Under the National Health Insurance Scheme law, it was made mandatory for all Ghanaians to join the scheme.

“Like Mexico or Ghana, we should also look at a single-player system, if not at the central level then at state level. A single-player system is important for getting efficiency in purchasing both drugs and medical services,” says Reddy of PHFI.

“Even countries that have allowed various kinds of insurance programmes, including private-sector insurance companies, have provided a single-player system to control costs,” he adds. Sri Lanka — National Health Service
The island nation has one of the most enviable health report cards among all south-east Asian countries. However, unlike its neighbours, Sri Lanka started building a public healthcare system in the 1930s.

India, too, had started the Sri Lanka way, but the two countries are today at opposing ends of the spectrum. In Sri Lanka, primary care and state-owned hospitals form the backbone of the health system. In India, the tertiary system drives healthcare services, with the private-sector playing a dominant role.

“Ideally we should have gone the Sri Lankan way. We started off with a strong public health-delivery system and free care in government hospitals,” says Reddy. “But since allocation of resources was extraordinarily low in the public sector, [the system] dwindled. Services, especially in rural areas, became unavailable.”

While Sri Lanka’s free-for-all healthcare system is funded via budgetary allocations, India is relying on a strong insurance sector. But both countries have a common challenge — the rise of non-communicable diseases.

The island nation has a strong network of primary and secondary hospitals, but the tertiary system is underdeveloped, with many Indian private sector players looking for opportunities there.

Sri Lanka’s 40% out-of-pocket expenditure is largely due to expenses incurred by the rich and higher-income groups, who prefer to use the country’s 10% private-sector hospital network for outpatient service as it has shorter waiting times, according to a study by the World Bank this year. What India needs to put in place
In India too, due to economic growth over the last two decades, those who can afford it prefer to use private hospital services for better customer experience. While the private sector has expanded in India, says Bokhare, government hospitals also boast a utilisation rate of 100%.
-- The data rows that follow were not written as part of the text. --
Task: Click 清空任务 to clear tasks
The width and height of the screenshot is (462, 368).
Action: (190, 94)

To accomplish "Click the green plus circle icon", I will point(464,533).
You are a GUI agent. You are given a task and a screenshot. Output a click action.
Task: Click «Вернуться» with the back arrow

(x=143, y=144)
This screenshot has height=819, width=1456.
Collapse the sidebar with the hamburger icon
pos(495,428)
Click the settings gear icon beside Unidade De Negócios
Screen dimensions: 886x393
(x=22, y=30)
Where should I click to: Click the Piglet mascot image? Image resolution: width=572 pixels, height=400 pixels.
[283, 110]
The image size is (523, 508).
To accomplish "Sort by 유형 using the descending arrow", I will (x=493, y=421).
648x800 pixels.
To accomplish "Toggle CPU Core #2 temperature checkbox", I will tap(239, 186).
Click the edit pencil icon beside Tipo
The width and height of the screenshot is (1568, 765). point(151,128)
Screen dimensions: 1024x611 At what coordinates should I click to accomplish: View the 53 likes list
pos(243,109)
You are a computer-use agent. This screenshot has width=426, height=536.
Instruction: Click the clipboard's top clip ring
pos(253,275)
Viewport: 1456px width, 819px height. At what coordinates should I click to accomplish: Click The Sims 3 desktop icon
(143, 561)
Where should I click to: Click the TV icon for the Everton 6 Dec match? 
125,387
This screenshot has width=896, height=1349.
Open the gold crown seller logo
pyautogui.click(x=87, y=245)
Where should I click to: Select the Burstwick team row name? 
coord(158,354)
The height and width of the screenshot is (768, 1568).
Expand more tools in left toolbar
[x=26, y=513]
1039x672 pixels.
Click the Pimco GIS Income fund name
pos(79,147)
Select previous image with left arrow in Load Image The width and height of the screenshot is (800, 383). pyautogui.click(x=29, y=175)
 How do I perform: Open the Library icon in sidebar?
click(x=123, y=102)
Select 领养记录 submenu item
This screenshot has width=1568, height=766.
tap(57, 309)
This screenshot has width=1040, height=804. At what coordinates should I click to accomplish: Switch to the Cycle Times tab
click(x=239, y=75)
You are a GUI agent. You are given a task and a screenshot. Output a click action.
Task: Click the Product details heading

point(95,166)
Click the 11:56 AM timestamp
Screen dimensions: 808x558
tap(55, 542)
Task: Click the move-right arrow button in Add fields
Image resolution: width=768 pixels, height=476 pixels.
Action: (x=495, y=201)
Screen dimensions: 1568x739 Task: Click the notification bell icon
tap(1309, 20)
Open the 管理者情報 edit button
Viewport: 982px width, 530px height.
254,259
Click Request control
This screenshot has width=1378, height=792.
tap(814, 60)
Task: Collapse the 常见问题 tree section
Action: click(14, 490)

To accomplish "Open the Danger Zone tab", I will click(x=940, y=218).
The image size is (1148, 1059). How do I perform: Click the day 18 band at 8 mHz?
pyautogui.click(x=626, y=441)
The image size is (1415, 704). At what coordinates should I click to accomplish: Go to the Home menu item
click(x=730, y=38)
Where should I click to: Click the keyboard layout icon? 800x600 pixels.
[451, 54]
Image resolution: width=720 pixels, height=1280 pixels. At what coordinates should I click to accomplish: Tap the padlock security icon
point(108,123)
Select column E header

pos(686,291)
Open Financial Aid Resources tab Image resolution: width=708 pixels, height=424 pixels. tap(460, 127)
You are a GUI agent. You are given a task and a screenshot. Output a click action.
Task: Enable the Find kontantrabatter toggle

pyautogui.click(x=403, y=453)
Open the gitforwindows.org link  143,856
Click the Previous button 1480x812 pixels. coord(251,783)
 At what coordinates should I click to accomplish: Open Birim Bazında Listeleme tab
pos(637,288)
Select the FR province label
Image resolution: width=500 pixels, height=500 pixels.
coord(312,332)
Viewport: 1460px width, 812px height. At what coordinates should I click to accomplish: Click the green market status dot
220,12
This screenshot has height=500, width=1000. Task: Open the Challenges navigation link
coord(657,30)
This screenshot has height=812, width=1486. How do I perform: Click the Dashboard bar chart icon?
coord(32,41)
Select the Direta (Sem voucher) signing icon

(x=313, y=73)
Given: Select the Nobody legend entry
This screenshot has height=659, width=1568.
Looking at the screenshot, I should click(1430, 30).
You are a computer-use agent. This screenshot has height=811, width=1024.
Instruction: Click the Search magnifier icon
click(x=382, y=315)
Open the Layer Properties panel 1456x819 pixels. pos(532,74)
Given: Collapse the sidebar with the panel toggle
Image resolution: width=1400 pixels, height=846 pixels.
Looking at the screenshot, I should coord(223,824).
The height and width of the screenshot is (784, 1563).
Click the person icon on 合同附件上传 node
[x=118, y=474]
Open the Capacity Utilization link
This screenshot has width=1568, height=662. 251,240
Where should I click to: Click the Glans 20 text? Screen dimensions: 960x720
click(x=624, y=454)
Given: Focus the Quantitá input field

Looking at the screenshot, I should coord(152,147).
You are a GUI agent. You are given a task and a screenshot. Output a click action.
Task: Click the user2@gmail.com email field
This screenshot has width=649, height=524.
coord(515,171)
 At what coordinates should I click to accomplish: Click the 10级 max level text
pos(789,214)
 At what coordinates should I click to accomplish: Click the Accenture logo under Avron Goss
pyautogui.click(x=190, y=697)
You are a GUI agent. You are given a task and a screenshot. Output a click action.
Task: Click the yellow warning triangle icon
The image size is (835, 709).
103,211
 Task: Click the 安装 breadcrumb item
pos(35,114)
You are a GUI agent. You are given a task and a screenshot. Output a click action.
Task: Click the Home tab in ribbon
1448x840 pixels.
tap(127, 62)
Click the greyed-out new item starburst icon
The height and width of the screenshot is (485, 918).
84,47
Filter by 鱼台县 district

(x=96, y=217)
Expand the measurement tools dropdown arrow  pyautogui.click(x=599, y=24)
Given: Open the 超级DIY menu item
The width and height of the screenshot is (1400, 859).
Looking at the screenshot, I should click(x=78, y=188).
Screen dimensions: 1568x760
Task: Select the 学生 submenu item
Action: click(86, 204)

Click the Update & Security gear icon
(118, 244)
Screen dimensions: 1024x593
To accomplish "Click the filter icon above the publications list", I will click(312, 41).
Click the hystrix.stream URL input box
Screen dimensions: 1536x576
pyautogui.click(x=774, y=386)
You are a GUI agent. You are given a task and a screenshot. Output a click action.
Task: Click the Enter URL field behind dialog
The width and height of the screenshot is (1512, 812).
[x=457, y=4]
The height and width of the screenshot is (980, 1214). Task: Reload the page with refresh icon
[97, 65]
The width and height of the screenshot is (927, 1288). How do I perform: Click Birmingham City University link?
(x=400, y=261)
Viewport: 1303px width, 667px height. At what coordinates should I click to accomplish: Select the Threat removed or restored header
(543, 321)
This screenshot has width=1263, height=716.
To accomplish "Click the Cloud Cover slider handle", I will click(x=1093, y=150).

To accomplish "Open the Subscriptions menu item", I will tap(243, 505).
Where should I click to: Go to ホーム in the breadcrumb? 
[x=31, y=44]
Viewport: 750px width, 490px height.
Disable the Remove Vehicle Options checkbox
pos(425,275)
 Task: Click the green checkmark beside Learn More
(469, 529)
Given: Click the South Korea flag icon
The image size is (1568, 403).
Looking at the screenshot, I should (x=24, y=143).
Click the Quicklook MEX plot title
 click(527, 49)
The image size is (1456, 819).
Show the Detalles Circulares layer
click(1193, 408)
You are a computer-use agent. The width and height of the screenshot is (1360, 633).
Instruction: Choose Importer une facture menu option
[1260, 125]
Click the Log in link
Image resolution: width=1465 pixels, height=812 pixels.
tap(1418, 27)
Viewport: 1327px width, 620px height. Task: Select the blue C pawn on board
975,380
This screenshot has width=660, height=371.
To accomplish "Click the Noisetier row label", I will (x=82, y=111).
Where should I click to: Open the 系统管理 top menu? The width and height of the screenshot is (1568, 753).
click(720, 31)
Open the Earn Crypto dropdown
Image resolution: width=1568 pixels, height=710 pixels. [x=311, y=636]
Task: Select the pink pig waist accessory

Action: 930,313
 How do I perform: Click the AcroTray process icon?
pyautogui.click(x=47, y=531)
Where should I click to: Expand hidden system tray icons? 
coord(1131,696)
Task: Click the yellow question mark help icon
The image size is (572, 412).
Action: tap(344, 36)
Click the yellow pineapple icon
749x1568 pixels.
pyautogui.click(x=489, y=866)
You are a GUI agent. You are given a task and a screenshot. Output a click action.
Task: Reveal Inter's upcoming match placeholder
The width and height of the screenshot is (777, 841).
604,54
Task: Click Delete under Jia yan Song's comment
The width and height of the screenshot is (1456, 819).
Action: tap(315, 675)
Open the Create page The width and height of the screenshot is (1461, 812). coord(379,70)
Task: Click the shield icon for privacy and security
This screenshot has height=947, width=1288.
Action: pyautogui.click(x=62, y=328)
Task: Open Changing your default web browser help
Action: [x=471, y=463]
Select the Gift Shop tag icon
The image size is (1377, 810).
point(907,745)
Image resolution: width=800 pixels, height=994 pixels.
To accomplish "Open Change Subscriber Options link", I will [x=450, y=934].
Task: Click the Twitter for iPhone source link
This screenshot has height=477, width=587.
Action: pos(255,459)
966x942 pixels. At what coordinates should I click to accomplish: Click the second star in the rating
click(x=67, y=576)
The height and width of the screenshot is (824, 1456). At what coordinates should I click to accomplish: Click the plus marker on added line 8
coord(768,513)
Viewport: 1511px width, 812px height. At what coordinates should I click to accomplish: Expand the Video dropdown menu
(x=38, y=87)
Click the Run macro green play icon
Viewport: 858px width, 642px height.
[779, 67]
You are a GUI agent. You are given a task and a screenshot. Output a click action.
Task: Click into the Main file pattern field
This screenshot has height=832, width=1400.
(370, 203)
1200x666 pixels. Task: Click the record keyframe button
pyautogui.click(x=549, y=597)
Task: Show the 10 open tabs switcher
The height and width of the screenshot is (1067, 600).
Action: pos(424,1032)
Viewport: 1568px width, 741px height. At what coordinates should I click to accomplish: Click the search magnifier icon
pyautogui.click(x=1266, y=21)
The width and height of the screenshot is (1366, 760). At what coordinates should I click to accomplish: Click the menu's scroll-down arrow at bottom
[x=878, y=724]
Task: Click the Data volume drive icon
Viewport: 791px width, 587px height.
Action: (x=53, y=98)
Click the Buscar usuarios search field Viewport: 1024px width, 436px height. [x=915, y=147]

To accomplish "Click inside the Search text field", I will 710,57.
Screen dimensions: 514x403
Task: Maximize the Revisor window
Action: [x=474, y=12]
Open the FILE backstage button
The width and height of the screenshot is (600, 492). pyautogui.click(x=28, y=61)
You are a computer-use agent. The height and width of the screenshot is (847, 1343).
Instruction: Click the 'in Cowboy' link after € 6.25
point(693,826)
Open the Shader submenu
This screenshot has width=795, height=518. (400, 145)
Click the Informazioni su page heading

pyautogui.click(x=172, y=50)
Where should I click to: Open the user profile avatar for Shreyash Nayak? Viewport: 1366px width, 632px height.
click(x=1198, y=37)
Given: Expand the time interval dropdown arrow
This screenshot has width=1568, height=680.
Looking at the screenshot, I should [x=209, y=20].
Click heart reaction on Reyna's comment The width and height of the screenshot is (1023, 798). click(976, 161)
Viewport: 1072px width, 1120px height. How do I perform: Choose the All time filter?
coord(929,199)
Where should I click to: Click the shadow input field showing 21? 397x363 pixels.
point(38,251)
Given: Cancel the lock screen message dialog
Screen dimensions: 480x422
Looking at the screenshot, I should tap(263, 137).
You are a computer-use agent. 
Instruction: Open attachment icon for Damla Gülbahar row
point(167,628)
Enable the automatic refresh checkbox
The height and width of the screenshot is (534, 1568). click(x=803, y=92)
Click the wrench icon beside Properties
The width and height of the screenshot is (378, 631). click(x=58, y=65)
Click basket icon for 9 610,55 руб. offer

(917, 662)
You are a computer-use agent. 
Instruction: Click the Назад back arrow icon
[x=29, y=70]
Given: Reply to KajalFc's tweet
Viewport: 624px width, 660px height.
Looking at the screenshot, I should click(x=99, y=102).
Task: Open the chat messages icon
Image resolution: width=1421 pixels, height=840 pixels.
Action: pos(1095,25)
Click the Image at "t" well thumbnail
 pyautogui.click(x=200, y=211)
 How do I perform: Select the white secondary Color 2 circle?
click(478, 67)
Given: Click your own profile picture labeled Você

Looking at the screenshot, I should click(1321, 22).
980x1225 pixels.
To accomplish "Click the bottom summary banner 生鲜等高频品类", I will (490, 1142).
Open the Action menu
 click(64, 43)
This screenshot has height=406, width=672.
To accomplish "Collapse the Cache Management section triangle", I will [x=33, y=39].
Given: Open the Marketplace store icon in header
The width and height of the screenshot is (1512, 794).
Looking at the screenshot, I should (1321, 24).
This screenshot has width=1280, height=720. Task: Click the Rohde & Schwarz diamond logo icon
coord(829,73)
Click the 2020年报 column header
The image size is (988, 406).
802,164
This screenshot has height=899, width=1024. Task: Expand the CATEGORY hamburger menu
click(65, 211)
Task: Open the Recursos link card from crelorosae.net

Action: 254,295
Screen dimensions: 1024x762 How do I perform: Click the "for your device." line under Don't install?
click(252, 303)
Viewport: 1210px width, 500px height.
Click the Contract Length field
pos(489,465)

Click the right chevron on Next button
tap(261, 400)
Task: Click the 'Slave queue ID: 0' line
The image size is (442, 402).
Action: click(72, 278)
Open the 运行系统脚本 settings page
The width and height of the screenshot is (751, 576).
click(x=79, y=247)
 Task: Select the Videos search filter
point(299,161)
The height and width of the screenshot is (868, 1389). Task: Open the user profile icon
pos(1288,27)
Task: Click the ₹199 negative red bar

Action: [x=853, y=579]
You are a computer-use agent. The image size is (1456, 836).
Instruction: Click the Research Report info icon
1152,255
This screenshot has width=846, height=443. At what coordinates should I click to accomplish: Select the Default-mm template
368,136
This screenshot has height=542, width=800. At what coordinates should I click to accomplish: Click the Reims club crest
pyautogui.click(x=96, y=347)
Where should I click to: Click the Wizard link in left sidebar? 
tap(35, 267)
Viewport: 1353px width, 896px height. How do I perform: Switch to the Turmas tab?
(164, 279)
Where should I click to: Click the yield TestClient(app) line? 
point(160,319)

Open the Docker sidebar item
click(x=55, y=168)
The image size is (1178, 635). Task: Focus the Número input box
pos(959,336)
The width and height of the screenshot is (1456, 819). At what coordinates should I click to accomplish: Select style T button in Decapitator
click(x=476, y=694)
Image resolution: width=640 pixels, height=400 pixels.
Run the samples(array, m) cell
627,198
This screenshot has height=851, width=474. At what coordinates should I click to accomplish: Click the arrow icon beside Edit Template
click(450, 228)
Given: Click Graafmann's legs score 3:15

However, lack of quality human resources and proper care are concerns for government hospitals.

A strong public-sector healthcare network is crucial for any universal health scheme to work. In India, the government needs to improve public-sector hospitals or else the whole system will become lopsided and the private sector will determine the prices in the scheme.

“The private sector is already fighting with the government, seeking better rates,” says Reddy. “If there is no counter-balancing mechanism from the government, it will become heavily dependent on the private sector.”